* What the exercise asks
Locate the line that contains "1512x812 pixels." in the entries below, then repeat it and every following line through the line that contains "1421x840 pixels.", exactly, and no others.
Segment Start: Data in this exercise
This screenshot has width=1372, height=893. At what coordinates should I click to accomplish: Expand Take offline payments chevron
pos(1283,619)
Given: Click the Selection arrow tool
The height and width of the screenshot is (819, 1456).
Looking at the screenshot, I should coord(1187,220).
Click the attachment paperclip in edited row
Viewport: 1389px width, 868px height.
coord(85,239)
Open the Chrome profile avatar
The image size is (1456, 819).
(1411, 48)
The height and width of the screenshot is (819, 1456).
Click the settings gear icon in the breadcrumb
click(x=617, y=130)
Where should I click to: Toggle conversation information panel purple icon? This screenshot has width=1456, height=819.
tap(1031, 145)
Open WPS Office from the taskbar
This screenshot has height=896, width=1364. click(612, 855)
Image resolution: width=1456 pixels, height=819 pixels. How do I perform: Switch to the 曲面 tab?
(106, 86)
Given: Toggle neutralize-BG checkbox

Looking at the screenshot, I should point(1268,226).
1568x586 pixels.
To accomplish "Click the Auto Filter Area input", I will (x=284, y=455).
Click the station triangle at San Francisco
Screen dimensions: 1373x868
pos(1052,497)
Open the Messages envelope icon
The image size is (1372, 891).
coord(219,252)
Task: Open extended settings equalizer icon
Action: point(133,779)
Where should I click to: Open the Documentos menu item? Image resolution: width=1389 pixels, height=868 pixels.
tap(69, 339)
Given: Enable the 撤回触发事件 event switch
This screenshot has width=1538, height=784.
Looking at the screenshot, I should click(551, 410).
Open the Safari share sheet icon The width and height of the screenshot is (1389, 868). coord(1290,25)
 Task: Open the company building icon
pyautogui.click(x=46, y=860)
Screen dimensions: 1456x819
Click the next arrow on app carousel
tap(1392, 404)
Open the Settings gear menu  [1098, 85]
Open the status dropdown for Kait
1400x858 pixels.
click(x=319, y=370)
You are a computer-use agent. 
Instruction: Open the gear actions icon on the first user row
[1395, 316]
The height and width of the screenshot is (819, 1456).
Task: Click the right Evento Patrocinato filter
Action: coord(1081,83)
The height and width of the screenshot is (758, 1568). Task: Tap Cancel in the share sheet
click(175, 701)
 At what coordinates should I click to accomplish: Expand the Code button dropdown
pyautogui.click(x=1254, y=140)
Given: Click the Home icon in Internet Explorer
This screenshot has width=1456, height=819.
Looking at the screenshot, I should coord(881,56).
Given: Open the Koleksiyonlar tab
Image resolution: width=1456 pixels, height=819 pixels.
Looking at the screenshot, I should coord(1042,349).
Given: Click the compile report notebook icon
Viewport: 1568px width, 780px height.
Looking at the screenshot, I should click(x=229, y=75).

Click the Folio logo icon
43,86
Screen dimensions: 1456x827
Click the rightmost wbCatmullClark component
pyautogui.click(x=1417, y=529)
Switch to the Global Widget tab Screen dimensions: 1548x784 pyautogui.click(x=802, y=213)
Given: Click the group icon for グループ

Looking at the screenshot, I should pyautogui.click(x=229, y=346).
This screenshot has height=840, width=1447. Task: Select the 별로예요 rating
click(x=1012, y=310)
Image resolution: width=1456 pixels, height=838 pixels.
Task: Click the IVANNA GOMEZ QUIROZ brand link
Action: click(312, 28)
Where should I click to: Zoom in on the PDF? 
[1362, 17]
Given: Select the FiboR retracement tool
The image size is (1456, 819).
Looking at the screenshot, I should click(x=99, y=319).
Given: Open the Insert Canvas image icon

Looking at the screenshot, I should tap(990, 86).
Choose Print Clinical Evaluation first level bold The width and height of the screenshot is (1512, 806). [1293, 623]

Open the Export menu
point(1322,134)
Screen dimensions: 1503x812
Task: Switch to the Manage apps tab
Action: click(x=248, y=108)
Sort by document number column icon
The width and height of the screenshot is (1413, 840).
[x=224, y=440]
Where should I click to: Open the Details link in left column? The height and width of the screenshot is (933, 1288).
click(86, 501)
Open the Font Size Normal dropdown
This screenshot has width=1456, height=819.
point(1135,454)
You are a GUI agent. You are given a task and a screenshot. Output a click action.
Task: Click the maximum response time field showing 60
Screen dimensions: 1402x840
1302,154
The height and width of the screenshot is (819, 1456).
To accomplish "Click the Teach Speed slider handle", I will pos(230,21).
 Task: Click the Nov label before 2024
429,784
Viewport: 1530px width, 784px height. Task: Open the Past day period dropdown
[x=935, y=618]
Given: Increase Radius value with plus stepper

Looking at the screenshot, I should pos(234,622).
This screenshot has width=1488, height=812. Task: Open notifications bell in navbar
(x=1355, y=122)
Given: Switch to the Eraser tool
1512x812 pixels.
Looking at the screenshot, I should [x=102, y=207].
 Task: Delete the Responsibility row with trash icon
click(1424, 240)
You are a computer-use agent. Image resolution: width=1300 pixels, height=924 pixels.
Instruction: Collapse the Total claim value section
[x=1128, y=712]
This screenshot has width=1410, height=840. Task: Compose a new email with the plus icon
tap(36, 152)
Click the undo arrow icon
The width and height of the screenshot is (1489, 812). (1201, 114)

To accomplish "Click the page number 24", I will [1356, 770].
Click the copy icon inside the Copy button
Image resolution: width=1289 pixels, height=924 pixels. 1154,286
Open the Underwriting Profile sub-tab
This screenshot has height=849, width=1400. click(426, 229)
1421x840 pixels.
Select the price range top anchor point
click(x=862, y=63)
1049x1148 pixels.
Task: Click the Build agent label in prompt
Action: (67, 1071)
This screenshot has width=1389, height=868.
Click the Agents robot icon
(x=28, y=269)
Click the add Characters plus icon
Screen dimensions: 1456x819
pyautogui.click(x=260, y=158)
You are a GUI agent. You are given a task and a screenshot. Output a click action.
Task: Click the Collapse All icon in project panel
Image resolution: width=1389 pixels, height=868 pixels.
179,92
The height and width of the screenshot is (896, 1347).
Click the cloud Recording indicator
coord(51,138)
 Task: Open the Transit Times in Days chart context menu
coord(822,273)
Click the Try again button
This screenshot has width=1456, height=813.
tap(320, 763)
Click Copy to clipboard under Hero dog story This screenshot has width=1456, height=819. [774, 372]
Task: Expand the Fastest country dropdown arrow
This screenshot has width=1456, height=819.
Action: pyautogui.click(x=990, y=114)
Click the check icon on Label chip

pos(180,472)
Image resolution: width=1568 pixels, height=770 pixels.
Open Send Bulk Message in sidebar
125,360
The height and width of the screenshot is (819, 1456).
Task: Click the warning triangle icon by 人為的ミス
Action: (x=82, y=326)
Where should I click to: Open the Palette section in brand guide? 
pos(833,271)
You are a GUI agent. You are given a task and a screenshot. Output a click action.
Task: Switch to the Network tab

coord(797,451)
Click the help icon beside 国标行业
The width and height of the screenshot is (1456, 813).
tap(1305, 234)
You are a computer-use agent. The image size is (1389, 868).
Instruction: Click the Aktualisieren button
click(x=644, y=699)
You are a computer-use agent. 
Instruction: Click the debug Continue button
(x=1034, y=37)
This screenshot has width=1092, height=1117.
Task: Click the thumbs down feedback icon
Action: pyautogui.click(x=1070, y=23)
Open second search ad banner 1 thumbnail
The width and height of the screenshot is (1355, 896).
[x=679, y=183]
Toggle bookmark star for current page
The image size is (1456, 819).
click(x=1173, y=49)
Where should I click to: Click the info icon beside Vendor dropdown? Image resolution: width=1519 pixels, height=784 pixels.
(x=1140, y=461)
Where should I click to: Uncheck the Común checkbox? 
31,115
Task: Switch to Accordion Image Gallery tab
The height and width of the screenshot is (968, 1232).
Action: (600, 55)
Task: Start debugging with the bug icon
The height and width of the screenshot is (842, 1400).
Segment End: Data in this exercise
* Answer space
1512x812 pixels.
Looking at the screenshot, I should [x=102, y=207].
 Task: Delete the Responsibility row with trash icon
click(1424, 240)
You are a computer-use agent. Image resolution: width=1300 pixels, height=924 pixels.
Instruction: Collapse the Total claim value section
[x=1128, y=712]
This screenshot has width=1410, height=840. Task: Compose a new email with the plus icon
tap(36, 152)
Click the undo arrow icon
The width and height of the screenshot is (1489, 812). (1201, 114)

To accomplish "Click the page number 24", I will [1356, 770].
Click the copy icon inside the Copy button
Image resolution: width=1289 pixels, height=924 pixels. 1154,286
Open the Underwriting Profile sub-tab
This screenshot has height=849, width=1400. click(426, 229)
1421x840 pixels.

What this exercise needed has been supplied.